Вот так все и случилось: молодые люди, не откладывая, решили пожениться. Милица Евгеньевна рвала на себе волосы, умоляя дочь не совершать опрометчивого поступка: «Муж, дети, это — конец карьеры! Живи с ним, раз уж так получилось, но не посвящай ему всю себя!» Но Марина стояла на своем, ее выбор был идеален: «Творец, режиссер, актер. И так красив!.. Робер был первым мужчиной, с которым мне хотелось бы разделить жизнь… Я не могла себе представить иной жизни, как вместе с мужем и детьми. Я любила флирт и приключения, но все имело свои границы!..»
«В день свадьбы мы не снимались, — рассказывал жених, — но пришли с утра на съемочную площадку сообщить Габену радостную новость. Потом взялись за руки и побежали, смеясь, через весь Булонский лес — расписываться…»
Счастливая Марина парила в поднебесье: «Мы жили и работали вместе. Это был чудесный диалог, совершенное слияние. Я была убеждена, что всю жизнь мы и дальше проведем вместе… Прекрасные мечты! Мне было всего семнадцать лет…»
Еще в юности Робер Оссейн поверил, что обладает чудодейственным даром царя Мидаса: все, к чему он ни прикасался, должно превращаться в золото и драгоценности. Наивный человек…
Тем не менее именно Роберу Марина была благодарна за первый опыт работы на сцене. Правда, «на первом спектакле у меня так дрожали колени и я так волновалась, что театр обернулся для меня довольно неприятным переживанием, — вспоминала она. — Каждый вечер просто умирала от страха. Во второй пьесе „Юпитер“, премьера которой состоялась в Брюсселе, добилась неожиданного комического эффекта. Мало того, что в первом акте перед моим появлением на сцену упали декорации, что меня страшно напугало и я не могла вымолвить ни слова, так во втором я, вся в огромном кружевном кринолине, опустилась в кресло — и оно разлетелось под моей тяжестью… На маленькие кусочки! Клоунское кресло! Публика лопалась от смеха. Наконец в последней сцене машинист раньше времени опустил занавес, который сбил меня с ног, и я, все в том же злосчастном платье, на коленях вынуждена была уползти назад. Публика уже просто выла от восторга!..»

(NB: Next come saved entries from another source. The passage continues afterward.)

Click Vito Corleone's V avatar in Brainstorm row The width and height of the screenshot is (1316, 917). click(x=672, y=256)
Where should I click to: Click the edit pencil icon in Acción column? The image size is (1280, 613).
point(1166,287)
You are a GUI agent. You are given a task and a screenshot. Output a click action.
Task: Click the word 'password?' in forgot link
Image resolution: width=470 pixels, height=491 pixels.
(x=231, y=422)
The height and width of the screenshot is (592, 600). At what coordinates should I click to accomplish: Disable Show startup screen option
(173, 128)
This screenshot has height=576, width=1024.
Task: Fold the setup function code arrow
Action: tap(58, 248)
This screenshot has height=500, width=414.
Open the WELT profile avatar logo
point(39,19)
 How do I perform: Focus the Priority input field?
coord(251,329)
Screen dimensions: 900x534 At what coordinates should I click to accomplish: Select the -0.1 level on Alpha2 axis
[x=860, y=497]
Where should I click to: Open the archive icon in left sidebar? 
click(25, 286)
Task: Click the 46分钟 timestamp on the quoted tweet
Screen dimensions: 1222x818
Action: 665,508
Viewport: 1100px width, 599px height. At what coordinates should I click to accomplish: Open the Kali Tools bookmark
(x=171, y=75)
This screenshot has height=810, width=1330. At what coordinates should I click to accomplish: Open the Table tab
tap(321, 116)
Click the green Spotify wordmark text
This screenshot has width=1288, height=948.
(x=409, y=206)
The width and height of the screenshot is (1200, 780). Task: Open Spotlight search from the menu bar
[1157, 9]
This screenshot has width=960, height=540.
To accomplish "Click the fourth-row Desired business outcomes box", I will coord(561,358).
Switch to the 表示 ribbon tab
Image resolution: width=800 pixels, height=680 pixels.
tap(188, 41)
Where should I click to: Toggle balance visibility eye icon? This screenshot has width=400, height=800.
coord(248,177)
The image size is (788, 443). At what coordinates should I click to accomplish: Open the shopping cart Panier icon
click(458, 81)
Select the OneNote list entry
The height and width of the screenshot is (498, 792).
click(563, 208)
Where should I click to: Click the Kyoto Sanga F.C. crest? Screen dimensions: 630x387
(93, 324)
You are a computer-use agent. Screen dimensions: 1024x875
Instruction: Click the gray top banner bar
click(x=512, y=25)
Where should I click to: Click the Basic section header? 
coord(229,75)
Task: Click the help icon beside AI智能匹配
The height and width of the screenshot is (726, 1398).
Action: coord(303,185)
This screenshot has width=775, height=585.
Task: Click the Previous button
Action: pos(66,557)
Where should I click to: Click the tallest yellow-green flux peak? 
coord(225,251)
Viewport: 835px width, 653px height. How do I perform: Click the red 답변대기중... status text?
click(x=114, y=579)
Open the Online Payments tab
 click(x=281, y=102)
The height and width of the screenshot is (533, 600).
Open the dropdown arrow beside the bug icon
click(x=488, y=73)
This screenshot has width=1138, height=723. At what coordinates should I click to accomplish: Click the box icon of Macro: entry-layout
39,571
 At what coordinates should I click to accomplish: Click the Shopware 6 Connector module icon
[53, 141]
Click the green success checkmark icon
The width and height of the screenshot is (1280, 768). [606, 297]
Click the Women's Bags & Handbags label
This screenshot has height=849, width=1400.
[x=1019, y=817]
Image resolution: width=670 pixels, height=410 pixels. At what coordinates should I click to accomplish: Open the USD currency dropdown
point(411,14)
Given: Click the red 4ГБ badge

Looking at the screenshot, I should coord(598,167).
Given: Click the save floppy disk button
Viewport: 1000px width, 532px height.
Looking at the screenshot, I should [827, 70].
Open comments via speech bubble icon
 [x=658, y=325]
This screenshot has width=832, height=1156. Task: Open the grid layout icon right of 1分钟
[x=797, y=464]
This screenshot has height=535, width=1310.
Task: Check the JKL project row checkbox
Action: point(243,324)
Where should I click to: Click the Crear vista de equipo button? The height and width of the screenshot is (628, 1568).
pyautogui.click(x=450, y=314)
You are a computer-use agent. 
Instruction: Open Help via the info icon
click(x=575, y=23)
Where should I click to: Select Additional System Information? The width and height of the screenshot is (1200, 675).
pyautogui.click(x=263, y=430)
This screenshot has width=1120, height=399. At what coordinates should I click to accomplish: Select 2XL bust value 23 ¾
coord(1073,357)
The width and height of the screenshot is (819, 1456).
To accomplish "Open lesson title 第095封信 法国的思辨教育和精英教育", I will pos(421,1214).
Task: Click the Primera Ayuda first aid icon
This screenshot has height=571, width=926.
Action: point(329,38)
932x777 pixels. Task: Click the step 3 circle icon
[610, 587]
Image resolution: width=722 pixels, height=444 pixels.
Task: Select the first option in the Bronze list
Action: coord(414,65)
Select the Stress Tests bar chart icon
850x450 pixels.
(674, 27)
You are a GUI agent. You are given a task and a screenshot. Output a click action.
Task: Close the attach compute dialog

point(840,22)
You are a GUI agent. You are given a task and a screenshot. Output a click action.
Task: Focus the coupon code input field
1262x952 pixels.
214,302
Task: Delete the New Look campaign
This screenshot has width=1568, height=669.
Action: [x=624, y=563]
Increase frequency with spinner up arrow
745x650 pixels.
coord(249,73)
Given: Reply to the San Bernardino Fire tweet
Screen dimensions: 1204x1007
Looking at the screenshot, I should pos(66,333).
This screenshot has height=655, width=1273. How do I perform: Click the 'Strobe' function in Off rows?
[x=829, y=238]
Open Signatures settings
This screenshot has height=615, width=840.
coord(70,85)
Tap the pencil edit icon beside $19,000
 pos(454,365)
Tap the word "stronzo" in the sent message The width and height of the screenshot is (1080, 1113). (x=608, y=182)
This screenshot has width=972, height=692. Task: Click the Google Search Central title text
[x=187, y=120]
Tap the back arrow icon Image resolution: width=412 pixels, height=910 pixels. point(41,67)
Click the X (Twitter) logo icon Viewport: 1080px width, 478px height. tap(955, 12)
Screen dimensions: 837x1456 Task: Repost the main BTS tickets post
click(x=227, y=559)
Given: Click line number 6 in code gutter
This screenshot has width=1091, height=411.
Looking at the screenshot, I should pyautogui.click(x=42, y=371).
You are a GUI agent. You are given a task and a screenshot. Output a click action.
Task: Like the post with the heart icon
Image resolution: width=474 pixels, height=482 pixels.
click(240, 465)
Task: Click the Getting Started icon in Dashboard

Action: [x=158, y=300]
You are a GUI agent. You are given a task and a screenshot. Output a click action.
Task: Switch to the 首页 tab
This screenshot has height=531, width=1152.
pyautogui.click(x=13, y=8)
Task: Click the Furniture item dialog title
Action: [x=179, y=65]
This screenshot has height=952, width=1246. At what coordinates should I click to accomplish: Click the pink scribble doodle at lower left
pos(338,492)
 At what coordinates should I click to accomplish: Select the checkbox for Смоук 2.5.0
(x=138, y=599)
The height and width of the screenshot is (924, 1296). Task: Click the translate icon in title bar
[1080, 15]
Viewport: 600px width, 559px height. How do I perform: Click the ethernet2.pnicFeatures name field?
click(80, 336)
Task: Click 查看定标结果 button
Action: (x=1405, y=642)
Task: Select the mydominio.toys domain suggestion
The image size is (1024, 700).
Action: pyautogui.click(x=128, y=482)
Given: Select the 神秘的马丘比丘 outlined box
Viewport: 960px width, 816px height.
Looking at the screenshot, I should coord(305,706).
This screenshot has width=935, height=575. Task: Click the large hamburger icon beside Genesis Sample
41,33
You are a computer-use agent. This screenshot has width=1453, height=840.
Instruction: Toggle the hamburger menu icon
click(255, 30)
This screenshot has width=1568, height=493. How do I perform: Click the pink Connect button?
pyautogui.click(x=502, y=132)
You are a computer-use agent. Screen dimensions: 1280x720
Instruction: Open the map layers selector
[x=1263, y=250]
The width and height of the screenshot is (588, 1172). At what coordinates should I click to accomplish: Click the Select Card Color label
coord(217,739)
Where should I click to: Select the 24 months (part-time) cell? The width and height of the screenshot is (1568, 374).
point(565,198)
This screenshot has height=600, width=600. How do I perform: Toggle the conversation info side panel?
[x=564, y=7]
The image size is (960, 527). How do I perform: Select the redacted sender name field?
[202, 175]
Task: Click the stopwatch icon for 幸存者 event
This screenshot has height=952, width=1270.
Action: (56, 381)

Зато в кино Марина чувствовала себя более чем уверенно. Она уже завоевала себе право выбирать. Предложение кинорежиссера Андре Мишеля поработать вместе на съемках фильма «La Sorcière» («Колдунья») поначалу она восприняла без особого энтузиазма.
Некий французский инженер Лоран Брюлар приезжает на север Скандинавии, в самый глухой уголок Швеции, чтобы руководить строительством дороги. Северная глубинка, лишенная благ цивилизации, околдовывает молодого искателя приключений своей патриархальностью, близостью к дикой природе, мистической верой местных жителей в могущество лесных духов — троллей. В лесных чащах Лоран встречает прелестную Ингу, внучку старой колдуньи Майлы. Когда между инженером и Ингой вспыхивает любовь, все — даже тролли — ополчились против счастья молодых людей. Словом, извечная борьба добра и зла, света и тьмы…
Имя режиссера Марине тоже ни о чем не говорило. Но Мишель оказался настойчив:
— Я совершенно уверен, что эта роль только ваша, Марина. Тем более что сюжет позаимствован у русского писателя Александра Куприна.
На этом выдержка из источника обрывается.